“Research Productivity”; these two words have haunted our industry for the last decade. They have served as a rallying cry, a portent of doom and now may actually be driving some positive change. But before we jump to any conclusions on the productivity of specific segments of the business, let us remember that when industry analysts quote numbers for productivity, they are comparing investment in research against drugs launched and that the timeline for this process is still 12-15 years. That means that any improvement made today will not have an impact until about 2020. So while the fact remains that productivity in the pharmaceutical industry is not meeting anyone’s expectations; there is a great deal of innovation occurring in the early part of the pipeline and it is having an impact.
As with most productivity problems, the solutions that are working in drug discovery are complex and involve technology, technique and, perhaps most importantly, process changes. Simply improving productivity in one part of a linear process will only shift the bottleneck downstream. The racecar analogy is often used to illustrate this; if you had a formula one car would you get to work any faster in a heavy traffic area? The image of a vehicle capable of traversing your commute in mere minutes trapped in a traffic jam for hours brings this home.
So to truly improve productivity, we must examine the process and be willing to make changes that will increase end result productivity. This does not mean that the capacity at all points in the pipeline has to be increased. Because most of the cost comes from projects that fail and the direct costs escalate exponentially as projects progress, shifting failure to an earlier point in the pipeline or modifying preclinical processes to decrease the probability of clinical stage dropout will result in drastic changes in overall costs. It has been estimated (Dimasi; 2002) that a 10% change in clinical success rate will have an impact of >$200 MM per drug!
One approach that is becoming widely applied in drug discovery and preclinical development is broad profiling. Lead compounds are tested against a battery of assays to determine specificity as well as pharmaceutical suitability. This has already had a positive impact in both guiding medicinal chemistry projects and in identifying the projects that will never become a good drug. But the cost of profiling has meant that it is used sparingly and often only applied after significant cost and effort has been expended. This results in projects that are about to achieve significant milestones suddenly requiring months of additional effort, which may result in project termination. The question we must ask ourselves is whether having that information at the outset would have resulted in a more efficient process. Could the scientists involved have used broad perspective data to bring this project to a successful conclusion? Perhaps more importantly, would they have chosen a different series if they had this perspective?
In my experience, the answer to all of these questions is “yes”. Not only that, but the underlying cost structure is very positive. That is, the cost of generating “decision critical” data is an order of magnitude less than the loss from failure or restarting a program.

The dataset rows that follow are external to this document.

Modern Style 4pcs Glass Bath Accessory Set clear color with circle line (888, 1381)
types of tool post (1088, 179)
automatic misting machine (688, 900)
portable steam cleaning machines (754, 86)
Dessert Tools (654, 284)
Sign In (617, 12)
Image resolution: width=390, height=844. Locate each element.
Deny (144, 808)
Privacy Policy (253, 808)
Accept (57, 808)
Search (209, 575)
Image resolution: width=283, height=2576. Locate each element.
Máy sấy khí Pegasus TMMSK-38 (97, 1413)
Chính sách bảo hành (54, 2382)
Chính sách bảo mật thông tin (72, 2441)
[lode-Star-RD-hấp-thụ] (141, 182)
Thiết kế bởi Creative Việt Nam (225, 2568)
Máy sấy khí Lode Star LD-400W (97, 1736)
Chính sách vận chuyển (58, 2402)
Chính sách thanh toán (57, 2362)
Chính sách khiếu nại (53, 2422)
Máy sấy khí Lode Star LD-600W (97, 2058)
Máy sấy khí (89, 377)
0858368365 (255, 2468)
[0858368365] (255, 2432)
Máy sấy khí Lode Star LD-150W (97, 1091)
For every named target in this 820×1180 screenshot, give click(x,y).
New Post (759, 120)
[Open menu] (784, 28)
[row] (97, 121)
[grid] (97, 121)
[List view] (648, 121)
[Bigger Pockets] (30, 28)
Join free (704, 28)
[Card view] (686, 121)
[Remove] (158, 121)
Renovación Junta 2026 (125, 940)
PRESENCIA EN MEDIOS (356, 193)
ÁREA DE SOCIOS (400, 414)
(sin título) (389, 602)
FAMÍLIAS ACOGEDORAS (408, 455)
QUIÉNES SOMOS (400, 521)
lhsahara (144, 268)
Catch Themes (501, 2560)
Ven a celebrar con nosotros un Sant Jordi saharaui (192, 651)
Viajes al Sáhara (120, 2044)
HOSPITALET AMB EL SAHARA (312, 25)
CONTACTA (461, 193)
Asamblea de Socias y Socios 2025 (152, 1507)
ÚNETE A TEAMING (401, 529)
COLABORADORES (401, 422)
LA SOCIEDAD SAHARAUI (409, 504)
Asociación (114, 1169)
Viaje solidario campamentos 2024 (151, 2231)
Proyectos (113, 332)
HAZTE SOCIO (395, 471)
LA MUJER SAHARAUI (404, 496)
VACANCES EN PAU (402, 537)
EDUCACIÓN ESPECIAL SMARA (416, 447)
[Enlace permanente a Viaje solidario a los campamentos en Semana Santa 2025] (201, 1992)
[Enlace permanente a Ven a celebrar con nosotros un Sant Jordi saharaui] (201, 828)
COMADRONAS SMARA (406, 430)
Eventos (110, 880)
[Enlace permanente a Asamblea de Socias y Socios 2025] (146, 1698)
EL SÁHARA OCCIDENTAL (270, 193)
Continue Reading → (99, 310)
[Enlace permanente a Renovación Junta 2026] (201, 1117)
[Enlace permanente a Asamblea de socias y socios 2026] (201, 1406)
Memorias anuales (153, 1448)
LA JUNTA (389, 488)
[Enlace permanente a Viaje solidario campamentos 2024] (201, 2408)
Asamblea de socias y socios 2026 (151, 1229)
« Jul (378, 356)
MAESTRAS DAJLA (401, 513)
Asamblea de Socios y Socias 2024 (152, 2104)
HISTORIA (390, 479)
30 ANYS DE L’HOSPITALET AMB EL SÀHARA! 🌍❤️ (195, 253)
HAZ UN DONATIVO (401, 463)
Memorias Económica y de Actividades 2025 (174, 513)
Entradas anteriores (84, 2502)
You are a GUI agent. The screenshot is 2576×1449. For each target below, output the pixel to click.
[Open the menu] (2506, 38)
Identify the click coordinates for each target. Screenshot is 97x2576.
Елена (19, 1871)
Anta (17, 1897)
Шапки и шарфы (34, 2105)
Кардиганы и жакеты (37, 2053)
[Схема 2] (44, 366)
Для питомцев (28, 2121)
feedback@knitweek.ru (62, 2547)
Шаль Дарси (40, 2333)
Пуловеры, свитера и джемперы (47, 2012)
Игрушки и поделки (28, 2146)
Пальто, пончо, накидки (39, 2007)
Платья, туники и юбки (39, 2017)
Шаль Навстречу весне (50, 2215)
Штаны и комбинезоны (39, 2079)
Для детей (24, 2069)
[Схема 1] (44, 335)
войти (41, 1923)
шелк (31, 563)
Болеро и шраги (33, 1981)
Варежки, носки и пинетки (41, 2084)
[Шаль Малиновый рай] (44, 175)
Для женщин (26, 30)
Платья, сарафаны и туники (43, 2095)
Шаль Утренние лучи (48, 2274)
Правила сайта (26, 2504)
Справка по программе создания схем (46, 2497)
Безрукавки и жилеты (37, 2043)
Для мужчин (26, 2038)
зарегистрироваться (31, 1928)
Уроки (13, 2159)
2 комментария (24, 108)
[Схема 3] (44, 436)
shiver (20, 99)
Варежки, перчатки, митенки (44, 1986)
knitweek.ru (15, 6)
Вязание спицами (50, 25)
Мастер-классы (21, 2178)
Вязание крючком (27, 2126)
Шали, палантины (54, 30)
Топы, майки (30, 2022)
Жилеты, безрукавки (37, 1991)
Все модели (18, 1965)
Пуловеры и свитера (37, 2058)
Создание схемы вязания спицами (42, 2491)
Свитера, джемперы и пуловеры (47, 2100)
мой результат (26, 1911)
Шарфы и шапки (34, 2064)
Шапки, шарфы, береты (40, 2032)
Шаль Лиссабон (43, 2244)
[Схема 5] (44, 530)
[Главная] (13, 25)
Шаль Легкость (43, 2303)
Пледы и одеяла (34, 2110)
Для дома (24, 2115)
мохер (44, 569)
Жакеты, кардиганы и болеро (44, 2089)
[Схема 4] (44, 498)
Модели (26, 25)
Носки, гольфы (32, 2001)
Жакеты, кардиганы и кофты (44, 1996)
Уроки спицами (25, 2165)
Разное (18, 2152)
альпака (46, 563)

There are many ways to efficiently gather and utilize this data. At Amphora Discovery, we have applied this approach internally and for customers at many points in the drug discovery process. The most extreme process change is to gather the data at the outset by testing full chemical diversity libraries against both therapeutic targets and counter-screens at the HTS stage. If done correctly, this allows the omission of several steps in the process including confirmation, profiling and potency testing. More importantly, it allows the Chemist to begin with a series that already has the desired selectivity profile so they can focus on driving potency and pharmaceutical suitability rather than tackling the more difficult multidimensional problem of selectivity. Broad profiling of active compounds immediately after HTS or computational selection is second in its impact on process efficiency savings. This allows the combination of the confirmation (and possibly potency determination) steps and still provides the critical selectivity information for medicinal chemistry. The impact of perspective data on efficiency decreases as the project progresses but the importance of having the information does not. You will not realize the same costs savings by adding profiling at the lead stage but you will still need the data throughout this process to ensure that your project’s profile is not changing during optimization.
So the benefits of broad profiling are clear. Not only that, but the impact is at least somewhat validated by its increasing use in the industry. The big winners in this game will be the companies that are organizationally nimble and can take advantage of process and budgetary flexibility to realize increased productivity.